** PROBLEM **
Where the line containing "Instruction: Click the 9 ene 20 payment date" appears in the entries below, start there and print only that line and every line after it, exactly, through the end, excluding pictures.

(Collected data)

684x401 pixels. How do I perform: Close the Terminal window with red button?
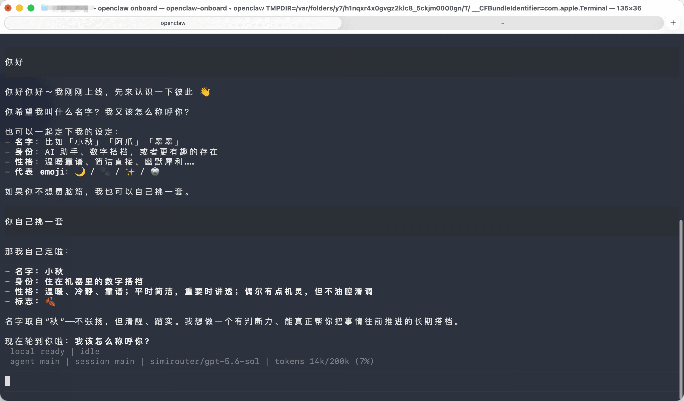[x=8, y=8]
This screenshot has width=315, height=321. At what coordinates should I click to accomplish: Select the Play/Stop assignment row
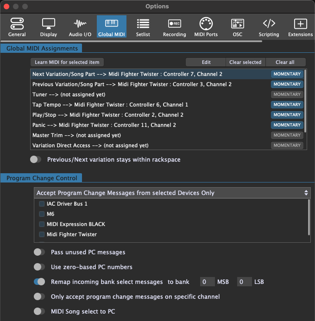tap(139, 115)
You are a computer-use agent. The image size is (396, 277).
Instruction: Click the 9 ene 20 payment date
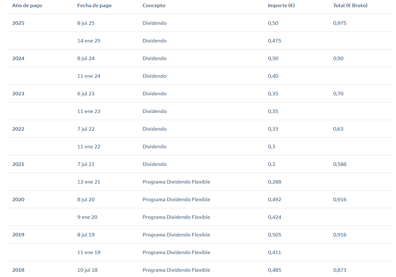coord(89,217)
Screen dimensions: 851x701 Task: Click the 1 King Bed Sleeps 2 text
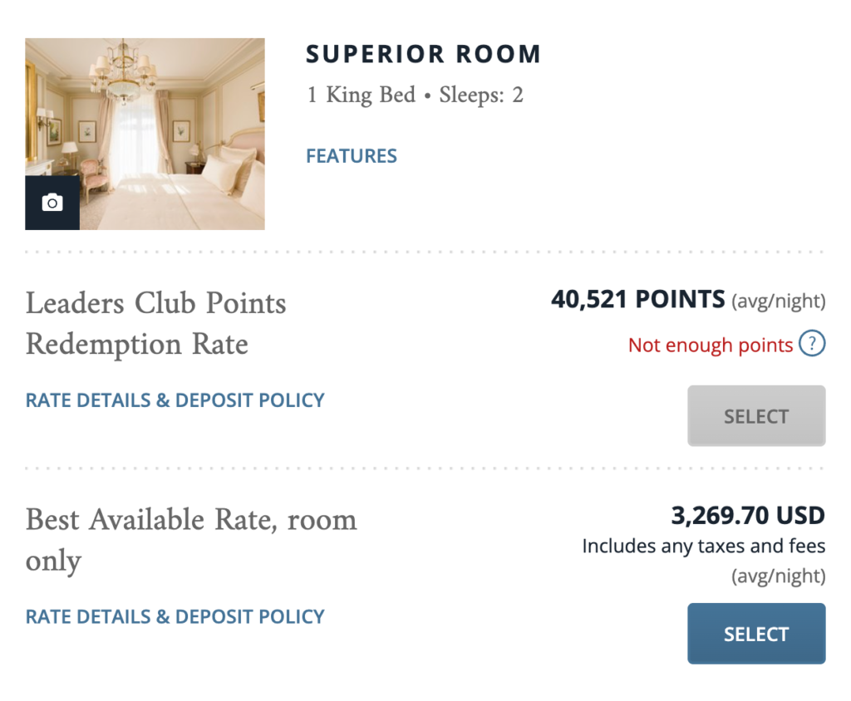416,95
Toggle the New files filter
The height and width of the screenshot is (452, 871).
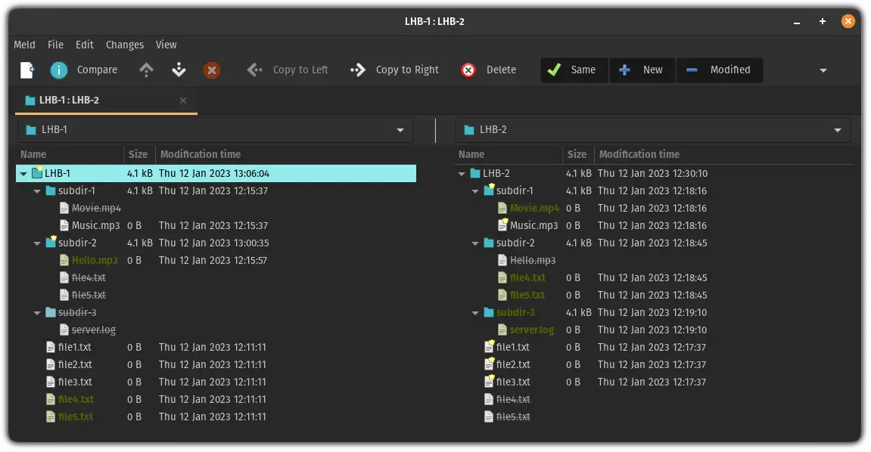(642, 70)
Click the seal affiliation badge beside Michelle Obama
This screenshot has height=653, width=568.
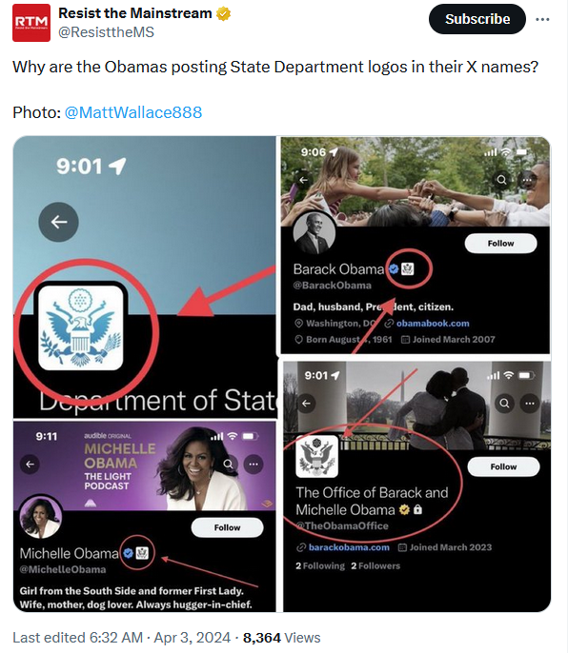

** ANSWER TO THIS PROBLEM **
Instruction: Click the 9 ene 20 payment date
coord(89,217)
Screen dimensions: 851x701 Task: Click the 1 King Bed Sleeps 2 text
416,95
Toggle the New files filter
The height and width of the screenshot is (452, 871).
(642, 70)
Click the seal affiliation badge beside Michelle Obama
This screenshot has height=653, width=568.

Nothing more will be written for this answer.